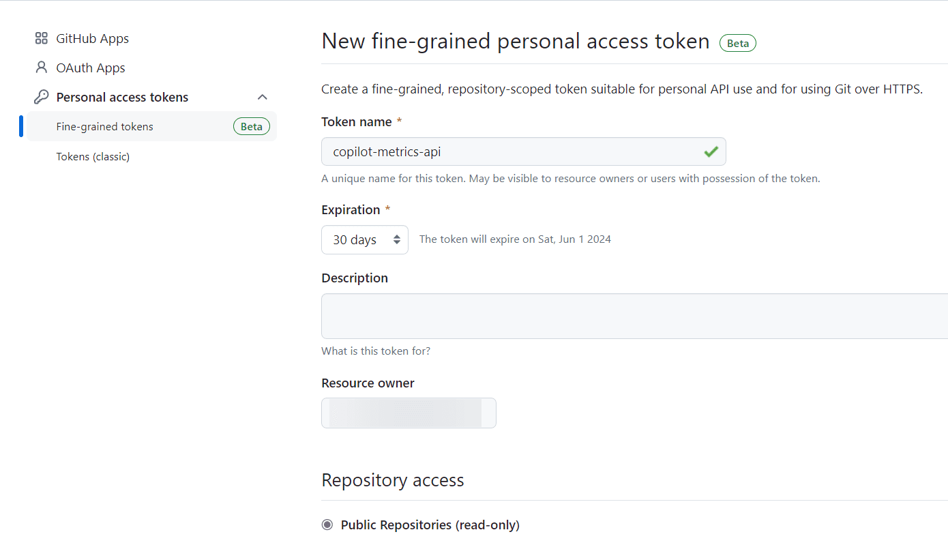Click the Repository access section heading
The height and width of the screenshot is (545, 948).
pyautogui.click(x=393, y=480)
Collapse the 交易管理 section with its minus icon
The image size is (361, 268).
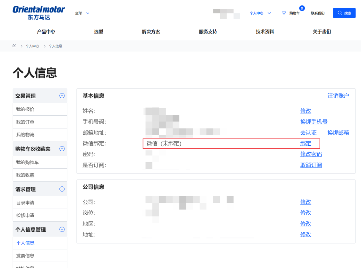click(x=62, y=95)
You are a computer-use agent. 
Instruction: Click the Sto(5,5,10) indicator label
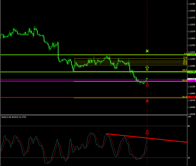[x=13, y=117]
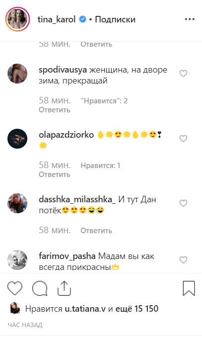
Task: Reply to the spodivausya comment
Action: tap(55, 109)
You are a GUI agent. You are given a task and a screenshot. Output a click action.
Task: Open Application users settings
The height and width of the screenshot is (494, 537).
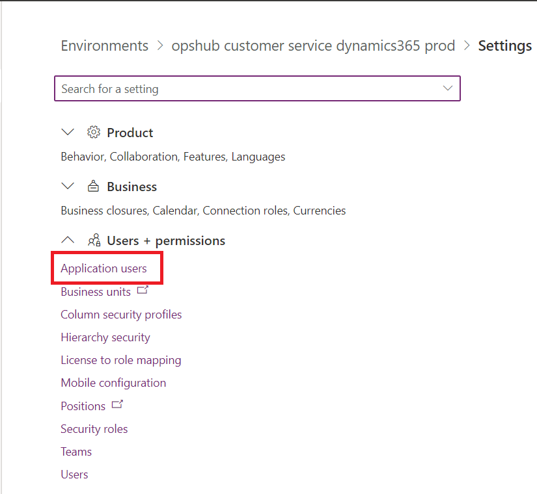point(103,268)
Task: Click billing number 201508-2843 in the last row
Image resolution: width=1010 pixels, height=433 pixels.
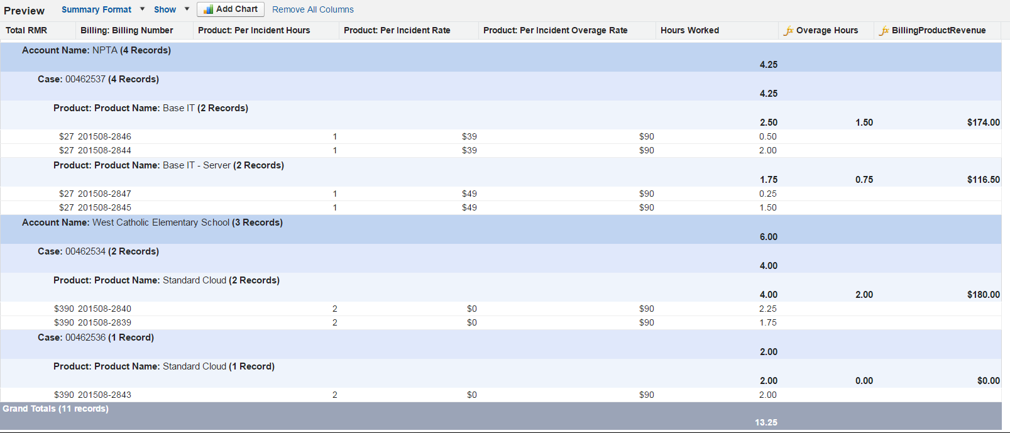Action: point(104,395)
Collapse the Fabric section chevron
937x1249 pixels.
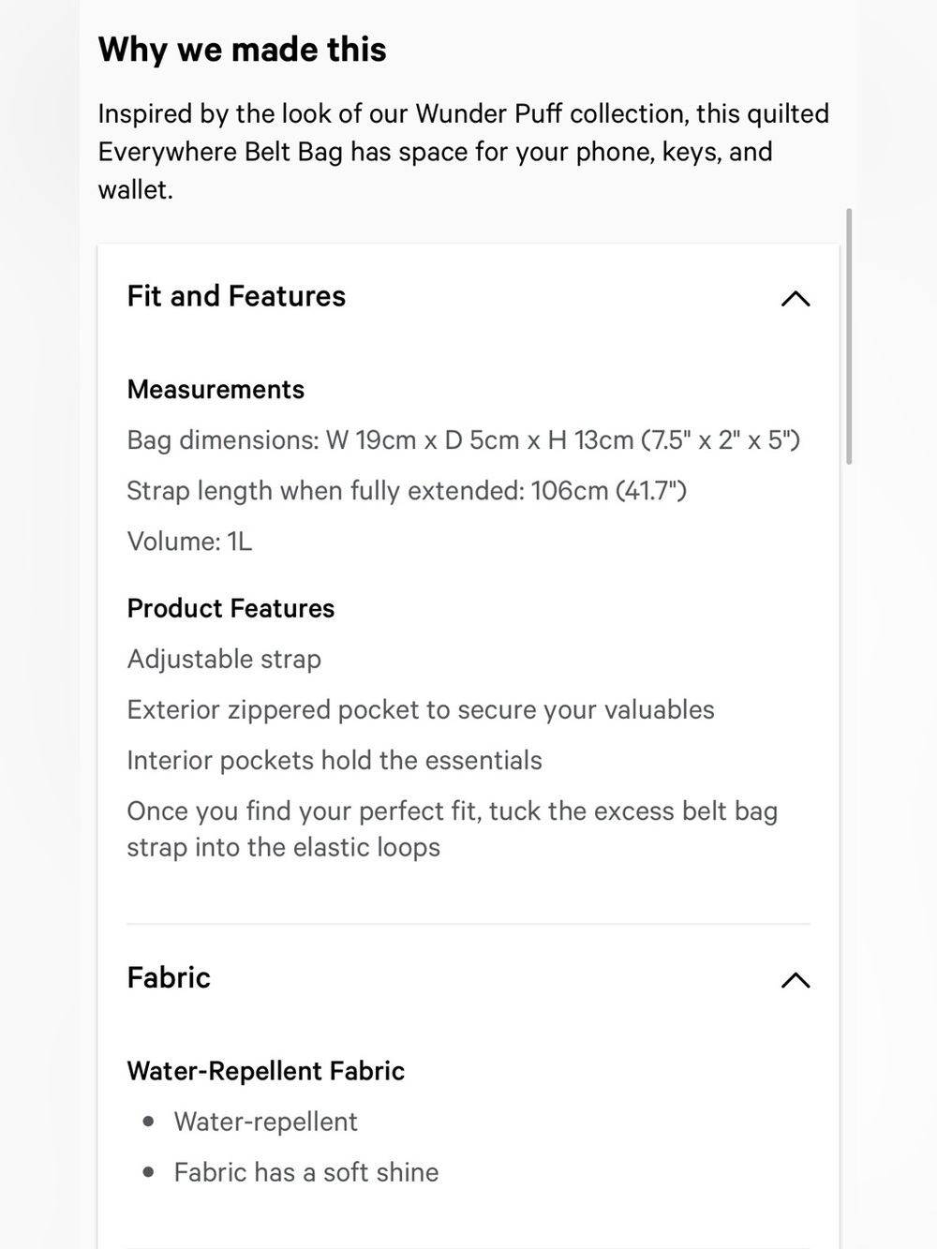tap(796, 980)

==========

* EXERCISE: Every line from the one that contains "Task: Open Application users settings" through the end of the records above is to be reproduced exactly; no picture goes in the copy.

* SOLUTION:
Task: Open Application users settings
The height and width of the screenshot is (494, 537).
point(103,268)
Task: Click billing number 201508-2843 in the last row
Image resolution: width=1010 pixels, height=433 pixels.
Action: point(104,395)
Collapse the Fabric section chevron
937x1249 pixels.
tap(796, 980)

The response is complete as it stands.